Phonics

by Ana on April 29, 2008

You may have memories of learning phonics in school and being continuously drilled on letter sounds and spelling rules until you thought you would explode. Or you may be a product of whole language instruction (like me) and have very little knowledge of the intricate workings of our written language – you know how to read and write, but you’re not sure how it all works. It just depends on when and where you went to school. So which way is best? Recent research has shown that along with phonemic awareness instruction, both phonics and whole language instruction is best. You can read more about the differences between the two and why they should work together in this article. Either way, phonics instruction has come a long way since we were in school and there are ways to make it fun! So let’s get started on what you need to know to teach your child phonics.

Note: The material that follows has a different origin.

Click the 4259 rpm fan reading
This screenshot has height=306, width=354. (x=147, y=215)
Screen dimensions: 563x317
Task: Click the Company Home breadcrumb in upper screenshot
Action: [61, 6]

We’re going to cover the basics of teaching phonics in three sections:

  • A – Learning About Letters and Sounds: teaching the connection between the letter symbol and the sound
  • B – Blending Words: beginning to use knowledge of letter sounds to read words
  • C – Reading Connected Text: moving from reading single words to reading (previously learned) words in a passage or book

A – Learning About Letters and Sounds

To be able to teach the sounds of the letters, you also have to teach your child the letters of the alphabet. There are a couple of ways to do this and the final decision of how you want to do this is up to you. Although I find that the research-based practice works best, I will share with you some info about the two commonly used methods and let you make the decision that best suits you and your child. Then we’ll continue on our merry phonics way.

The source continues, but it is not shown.